We could go on picking holes in the report - but hopefully, if you have read this far, you will have got the point. This is a dreadful report; ill-conceived and poorly executed, a wasted opportunity and a publication for which the committee should be, quite frankly, embarrassed. It entirely fails to do what Select Committees should be doing; scrutinize a policy area shrouded deliberately in obfuscatory myth and taboo. Instead it keeps politicians protected by the glass bubble of pseudo-science and populist fear mongering. The real tragedy is that this process could have been used to expose a failing policy to useful scrutiny and instead has, in large part, wasted taxpayers' time and money on a report that serves primarily to entrench a hugely counterproductive status quo.

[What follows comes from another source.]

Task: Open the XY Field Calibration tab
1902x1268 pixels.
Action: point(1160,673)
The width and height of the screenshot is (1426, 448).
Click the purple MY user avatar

It will surely be ignored and quickly forgotten. Indeed our initial glee at finding our Impact Assessment recommendation had been adopted progressively turned to despair as we read through the rest of its shoddy analysis, which rather undermines the one thing about it worth celebrating.

thanks to Steve for help preparing this analysis

3 comments:

Pastorius said...

No doubt this will be tacked onto the standard "drugs are bad" reply people receive from the government.

"Furthermore, the report into cocaine useage in the UK recommended stricter controls and higher sentences for users. With this in mind, the government wishes to piss more money down the drain to appease the right wing media.

Thank you for your concern."

Will21st said...

Sam,

far worse than the money being pissed away are the human lives being wasted.
The whole drugs trade is deadly,but no more so when it comes to good old charly....

thepoisongarden said...

Thanks for this detailed critique.

The second paragraph of the summary begins 'Cocaine powder use in the UK has risen steeply' and, later, states that there are 'some seizures now containing as little as 5% cocaine'.

Now, I know they define cocaine use in terms of number of people but it is ridiculous to completely ignore dose. Except, of course, that enables them to sidestep the issue of quality control.